Enter fullscreen mode Exit fullscreen mode

Here, the activity column describes what is happening, the timestamp column provides the time at which the activity started, the source column indicates which node in the cluster performed the activity, and source_elapsed shows the time in microseconds since the start of query execution at the source node.

While this detailed output can be valuable, it can also be overwhelming. This is where our CQL Trace Viewer comes in, helping make sense of this output by presenting it in a more approachable and visual format.

In the next section, we'll explore why we've chosen the Dash framework for this task.

Why Dash?

When it comes to building a web application for data visualization, choosing the right framework can make all the difference. In the case of CQL Trace Viewer, we've opted for Dash, a Python framework for building analytical web applications.

Dash is built on top of Flask, Plotly.js, and React.js, harnessing the power and flexibility of these libraries. This means that it benefits from the well-known and simple back-end capabilities of Flask, the interactive and high-quality data visualization of Plotly.js, and the reactive, component-based UI build of React.js. The combination of these technologies gives Dash a strong foundation for building data-intensive applications.

Furthermore, Dash is designed specifically for creating analytical web applications, making it an ideal choice for our visualization tool. Its interactive Plotly.js charts and graphs enable users to understand and interact with their data in a much more meaningful way than raw trace outputs can provide.

Additionally, Dash allows us to create our application solely in Python. This can significantly simplify the development process, especially for those already well-versed in Python. No JavaScript or HTML knowledge is required, although these can be used if desired.

This Python-centric approach means that the app can easily integrate with the scientific Python ecosystem. Libraries such as Pandas for data manipulation and NumPy for numerical computations can be used seamlessly within the application, further expanding its capabilities.

Moreover, Dash applications are inherently web-based and can be deployed on servers and shared over the internet. This makes CQL Trace Viewer accessible to anyone who needs to understand the inner workings of their CQL queries, anywhere, and at any time.

In the next section, we will delve into the implementation details.

Implementation

Setup

Before we can start implementing our app, we'll need to setup the development environment. Assuming the following requirements.txt file:



dash==2.9.3
pandas==2.0.1


Enter fullscreen mode Exit fullscreen mode

We can create a virtual environment and install the dependencies using the following commands:



python -m venv venv
source venv/bin/activate
pip install -r requirements.txt


Enter fullscreen mode Exit fullscreen mode

Now let's write some code!

Application Skeleton

At a high level, implementing a Dash application involves creating a Dash instance, defining the layout of the application, and starting the server. Let's create a minimal Dash application in a file called main.py to see this in action.



from dash import Dash, html

dash_app = Dash(__name__, title=CQL Trace Viewer)
app = dash_app.server

dash_app.layout = html.Div([])

if __name__ == "__main__":
    dash_app.run_server(debug=True)


Enter fullscreen mode Exit fullscreen mode

The dash_app is the main variable to interact with our Dash application. dash_app.server references the embedded Flask application, which we are exposing in a seemingly unused variable app. This will come in handy later when we deploy our application on Google Cloud Platform (GCP).
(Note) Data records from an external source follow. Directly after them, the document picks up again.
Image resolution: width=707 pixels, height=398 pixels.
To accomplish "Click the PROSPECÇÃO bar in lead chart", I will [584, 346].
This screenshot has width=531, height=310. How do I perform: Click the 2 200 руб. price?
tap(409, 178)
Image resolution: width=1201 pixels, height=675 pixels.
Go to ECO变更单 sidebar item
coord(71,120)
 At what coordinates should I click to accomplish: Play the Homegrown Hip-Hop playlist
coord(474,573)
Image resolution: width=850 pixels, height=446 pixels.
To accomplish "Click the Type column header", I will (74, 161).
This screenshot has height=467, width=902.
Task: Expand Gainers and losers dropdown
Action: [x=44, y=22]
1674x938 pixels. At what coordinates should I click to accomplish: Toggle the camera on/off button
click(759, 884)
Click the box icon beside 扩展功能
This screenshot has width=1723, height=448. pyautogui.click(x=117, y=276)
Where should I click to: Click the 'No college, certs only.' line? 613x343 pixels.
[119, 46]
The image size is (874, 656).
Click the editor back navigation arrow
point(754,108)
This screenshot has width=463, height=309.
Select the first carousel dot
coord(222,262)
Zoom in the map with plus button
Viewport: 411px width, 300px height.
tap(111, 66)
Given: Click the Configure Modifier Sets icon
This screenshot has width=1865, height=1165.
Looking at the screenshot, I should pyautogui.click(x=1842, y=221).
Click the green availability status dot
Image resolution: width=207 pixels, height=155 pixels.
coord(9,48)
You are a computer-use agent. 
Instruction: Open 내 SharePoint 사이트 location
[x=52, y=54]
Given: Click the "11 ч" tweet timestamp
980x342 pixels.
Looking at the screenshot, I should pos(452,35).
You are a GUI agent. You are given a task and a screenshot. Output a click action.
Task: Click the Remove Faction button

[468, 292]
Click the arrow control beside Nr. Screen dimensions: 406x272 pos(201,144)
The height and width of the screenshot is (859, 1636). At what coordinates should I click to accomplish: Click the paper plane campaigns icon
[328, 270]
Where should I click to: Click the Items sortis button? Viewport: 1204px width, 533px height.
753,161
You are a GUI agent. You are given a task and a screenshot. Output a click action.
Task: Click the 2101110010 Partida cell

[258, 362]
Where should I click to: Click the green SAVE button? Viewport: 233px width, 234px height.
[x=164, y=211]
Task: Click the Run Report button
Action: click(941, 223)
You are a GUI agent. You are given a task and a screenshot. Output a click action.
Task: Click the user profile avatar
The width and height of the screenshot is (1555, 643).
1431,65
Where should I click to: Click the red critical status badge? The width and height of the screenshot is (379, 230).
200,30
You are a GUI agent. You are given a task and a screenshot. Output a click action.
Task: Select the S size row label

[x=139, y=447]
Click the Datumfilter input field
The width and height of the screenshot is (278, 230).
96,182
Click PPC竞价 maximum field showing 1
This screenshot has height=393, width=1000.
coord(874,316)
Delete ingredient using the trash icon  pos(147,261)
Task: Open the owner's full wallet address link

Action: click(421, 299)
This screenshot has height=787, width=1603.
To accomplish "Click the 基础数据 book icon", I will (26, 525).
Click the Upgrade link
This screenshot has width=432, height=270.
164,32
The dash_app.layout defines the layout of the application. Here, we are using the html.Div component to create a container for our application. The empty list [] indicates that the container has no children. We will add components to this container later.

The conditional if __name__ == "__main__": allows us to start the server in debug mode when we execute the script from the command line. The debug mode enables hot-reloading, meaning the server will automatically update whenever it detects a change in your source code, and it displays more detailed error messages in the UI.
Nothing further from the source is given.